Stated exercise: Which lines in the listing below contain the string "accomplish"? Pull out each of them, treating uppercase and lowercase as different.

Data to process:

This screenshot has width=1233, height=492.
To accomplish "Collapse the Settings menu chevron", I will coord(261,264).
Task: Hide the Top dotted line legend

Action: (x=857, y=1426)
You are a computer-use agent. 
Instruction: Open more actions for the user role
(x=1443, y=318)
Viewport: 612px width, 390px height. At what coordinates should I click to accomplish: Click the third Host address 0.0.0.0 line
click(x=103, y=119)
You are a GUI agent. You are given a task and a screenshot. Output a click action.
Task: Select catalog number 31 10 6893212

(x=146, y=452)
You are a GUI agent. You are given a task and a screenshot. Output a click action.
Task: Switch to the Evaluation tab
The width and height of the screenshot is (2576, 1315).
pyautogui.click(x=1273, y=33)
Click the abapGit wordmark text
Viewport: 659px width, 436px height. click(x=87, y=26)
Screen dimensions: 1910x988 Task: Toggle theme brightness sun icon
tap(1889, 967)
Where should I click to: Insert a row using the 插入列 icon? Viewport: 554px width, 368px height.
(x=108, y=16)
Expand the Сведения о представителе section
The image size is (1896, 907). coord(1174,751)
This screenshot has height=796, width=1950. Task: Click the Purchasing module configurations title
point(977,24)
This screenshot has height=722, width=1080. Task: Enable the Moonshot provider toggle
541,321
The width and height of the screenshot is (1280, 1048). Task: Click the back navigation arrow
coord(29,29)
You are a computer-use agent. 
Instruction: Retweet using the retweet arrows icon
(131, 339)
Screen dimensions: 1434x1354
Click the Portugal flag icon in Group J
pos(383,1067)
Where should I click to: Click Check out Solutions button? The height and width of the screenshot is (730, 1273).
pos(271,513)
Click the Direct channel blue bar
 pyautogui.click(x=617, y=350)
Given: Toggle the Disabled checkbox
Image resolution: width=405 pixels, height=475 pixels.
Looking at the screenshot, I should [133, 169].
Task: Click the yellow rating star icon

Expected output:
To accomplish "Collapse the Settings menu chevron", I will coord(261,264).
Viewport: 612px width, 390px height. At what coordinates should I click to accomplish: Click the third Host address 0.0.0.0 line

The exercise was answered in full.